Pesquisas da Universidade Estadual de Campinas (Unicamp) e do Instituto de Pesquisa Econômica Aplicada (Ipea) apontam cenários diferentes. Esses estudos indicam impacto setorial limitado, possibilidade de criação de empregos e até aumento do PIB em certas circunstâncias. O Ipea calcula que o aumento do custo com trabalhadores não extrapolaria 10% nos setores mais afetados, com média de 7,8% no custo do trabalho. Quando considerado o custo total das empresas, o efeito varia de cerca de 1% em segmentos como comércio e indústria até 6,6% no setor de vigilância e segurança.

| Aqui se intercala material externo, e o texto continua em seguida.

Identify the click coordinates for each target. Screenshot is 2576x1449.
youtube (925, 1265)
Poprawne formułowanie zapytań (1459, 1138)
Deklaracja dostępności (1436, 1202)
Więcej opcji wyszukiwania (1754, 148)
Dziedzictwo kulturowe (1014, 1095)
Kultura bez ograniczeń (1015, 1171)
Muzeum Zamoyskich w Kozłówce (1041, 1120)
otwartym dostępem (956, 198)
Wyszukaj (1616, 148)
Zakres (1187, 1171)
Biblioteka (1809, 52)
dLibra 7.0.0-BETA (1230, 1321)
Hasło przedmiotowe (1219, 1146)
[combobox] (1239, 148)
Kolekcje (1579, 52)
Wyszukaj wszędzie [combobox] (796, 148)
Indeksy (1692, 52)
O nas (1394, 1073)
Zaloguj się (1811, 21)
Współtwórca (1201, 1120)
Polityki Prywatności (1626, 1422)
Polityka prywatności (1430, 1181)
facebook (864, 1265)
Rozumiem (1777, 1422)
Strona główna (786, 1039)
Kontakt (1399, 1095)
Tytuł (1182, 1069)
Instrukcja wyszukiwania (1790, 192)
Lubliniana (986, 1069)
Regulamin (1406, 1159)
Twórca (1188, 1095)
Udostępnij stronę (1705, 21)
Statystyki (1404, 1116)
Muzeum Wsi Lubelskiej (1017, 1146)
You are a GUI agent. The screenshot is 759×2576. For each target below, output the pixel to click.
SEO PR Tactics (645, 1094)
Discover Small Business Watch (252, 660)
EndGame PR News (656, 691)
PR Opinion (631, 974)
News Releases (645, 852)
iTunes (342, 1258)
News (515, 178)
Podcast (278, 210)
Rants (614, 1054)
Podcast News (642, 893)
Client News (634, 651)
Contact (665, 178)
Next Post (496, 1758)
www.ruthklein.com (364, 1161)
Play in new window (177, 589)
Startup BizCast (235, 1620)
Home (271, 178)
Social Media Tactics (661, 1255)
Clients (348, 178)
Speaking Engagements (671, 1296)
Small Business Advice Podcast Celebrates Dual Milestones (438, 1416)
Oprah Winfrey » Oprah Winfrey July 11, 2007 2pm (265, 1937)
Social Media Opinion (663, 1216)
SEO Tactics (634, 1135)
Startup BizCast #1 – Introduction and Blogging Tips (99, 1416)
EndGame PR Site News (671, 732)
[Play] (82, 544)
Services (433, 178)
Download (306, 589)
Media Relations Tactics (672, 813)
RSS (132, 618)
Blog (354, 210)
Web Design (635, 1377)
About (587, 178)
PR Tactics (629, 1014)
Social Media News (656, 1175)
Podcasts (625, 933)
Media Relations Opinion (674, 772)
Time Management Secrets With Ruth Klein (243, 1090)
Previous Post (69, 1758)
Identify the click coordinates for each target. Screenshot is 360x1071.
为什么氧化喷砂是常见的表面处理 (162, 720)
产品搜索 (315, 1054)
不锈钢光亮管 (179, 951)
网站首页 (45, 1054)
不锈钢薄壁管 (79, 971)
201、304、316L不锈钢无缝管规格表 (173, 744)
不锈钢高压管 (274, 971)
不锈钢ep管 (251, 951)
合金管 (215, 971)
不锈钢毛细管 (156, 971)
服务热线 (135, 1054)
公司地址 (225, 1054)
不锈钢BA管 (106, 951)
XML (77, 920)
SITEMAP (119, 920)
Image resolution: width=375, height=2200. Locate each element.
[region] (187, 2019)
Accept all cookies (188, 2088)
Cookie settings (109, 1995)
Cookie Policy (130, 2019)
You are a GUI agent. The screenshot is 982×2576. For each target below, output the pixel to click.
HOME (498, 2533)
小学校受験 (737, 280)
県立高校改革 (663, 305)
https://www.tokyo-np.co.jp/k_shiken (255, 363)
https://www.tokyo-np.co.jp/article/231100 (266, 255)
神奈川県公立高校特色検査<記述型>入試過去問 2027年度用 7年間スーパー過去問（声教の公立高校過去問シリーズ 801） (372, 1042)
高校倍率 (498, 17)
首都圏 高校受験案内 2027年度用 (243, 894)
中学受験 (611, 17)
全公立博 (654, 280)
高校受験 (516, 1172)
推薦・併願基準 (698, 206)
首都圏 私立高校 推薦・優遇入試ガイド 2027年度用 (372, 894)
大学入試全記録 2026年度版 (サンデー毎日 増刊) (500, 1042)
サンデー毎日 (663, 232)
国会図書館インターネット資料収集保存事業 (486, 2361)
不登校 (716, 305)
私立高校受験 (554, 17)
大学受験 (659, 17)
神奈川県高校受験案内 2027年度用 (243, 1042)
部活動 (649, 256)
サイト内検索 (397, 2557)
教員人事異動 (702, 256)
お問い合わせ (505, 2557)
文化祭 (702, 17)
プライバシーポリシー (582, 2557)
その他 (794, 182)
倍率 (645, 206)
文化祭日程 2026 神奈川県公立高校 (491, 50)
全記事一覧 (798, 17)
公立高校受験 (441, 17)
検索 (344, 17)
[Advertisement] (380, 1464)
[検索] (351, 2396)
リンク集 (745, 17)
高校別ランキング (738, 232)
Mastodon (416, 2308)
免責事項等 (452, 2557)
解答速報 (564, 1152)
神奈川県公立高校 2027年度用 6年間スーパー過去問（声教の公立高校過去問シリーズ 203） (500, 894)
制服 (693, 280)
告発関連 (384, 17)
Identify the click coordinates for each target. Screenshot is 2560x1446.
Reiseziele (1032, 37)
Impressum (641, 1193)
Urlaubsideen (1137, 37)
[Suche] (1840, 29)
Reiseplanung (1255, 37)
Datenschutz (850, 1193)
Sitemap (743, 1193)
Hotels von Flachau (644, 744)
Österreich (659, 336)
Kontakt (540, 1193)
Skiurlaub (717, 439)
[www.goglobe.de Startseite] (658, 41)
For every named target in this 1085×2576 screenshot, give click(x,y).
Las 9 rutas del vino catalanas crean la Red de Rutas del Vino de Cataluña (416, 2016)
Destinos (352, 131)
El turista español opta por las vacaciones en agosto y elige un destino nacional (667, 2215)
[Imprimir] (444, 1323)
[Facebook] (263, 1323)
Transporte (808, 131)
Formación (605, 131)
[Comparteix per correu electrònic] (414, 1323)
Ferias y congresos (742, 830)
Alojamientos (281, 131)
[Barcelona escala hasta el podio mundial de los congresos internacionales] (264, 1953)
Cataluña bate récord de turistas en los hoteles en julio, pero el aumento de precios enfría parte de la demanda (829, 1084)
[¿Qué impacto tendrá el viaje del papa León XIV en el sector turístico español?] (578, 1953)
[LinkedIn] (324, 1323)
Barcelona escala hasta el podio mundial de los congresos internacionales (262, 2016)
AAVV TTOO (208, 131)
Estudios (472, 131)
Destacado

Pequenas empresas e ajustes

O Ipea alerta que empresas com até nove empregados — que respondem por aproximadamente 25% dos assalariados formais — podem necessitar de apoio público para adaptar-se à nova jornada. Um dos autores do estudo do Ipea, Felipe Pateo, questiona a transparência na metodologia usada pela CNC para chegar ao aumento de 21% nos custos e afirma que, do ponto de vista estritamente matemático, a perda de horas não poderia resultar em aumento do custo do trabalho superior a 10%.

Inflação

Entidades patronais destacam o risco de repasse dos custos ao consumidor. A CNI afirma que a necessidade de contratações adicionais elevaria o custo final dos produtos. Em contrapartida, pesquisadores do Ipea e da Unicamp consideram que o impacto inflacionário seria limitado: parte dos empresários poderia absorver a diferença com redução de margens e a capacidade ociosa existente em muitos setores ajudaria a mitigar aumentos generalizados de preços.

Divergências metodológicas e produtividade

As discrepâncias entre os estudos decorrem de hipóteses distintas sobre ajustes de produtividade e reações do mercado de trabalho. A CNI considera pouco provável um ganho de produtividade suficiente para compensar a redução de horas. Para especialistas do Ipea e da Unicamp, a contratação adicional e o tempo livre do trabalhador podem gerar efeitos positivos de consumo e de atividade econômica, além de potencial melhora na produtividade em função de trabalhadores mais descansados.

Contexto histórico

Historicamente, a jornada brasileira já foi reduzida: a Constituição de 1988 diminuiu o regime de 48 para 44 horas semanais. Estudos prévios, como pesquisa de 2002 realizada por economistas da PUC-Rio e da USP, não encontraram efeitos negativos sobre o nível de emprego após mudanças anteriores na jornada.

As propostas sobre a escala 6×1 seguem em debate no Legislativo, com diversas frentes de análise sobre custos e benefícios às empresas e à economia em geral.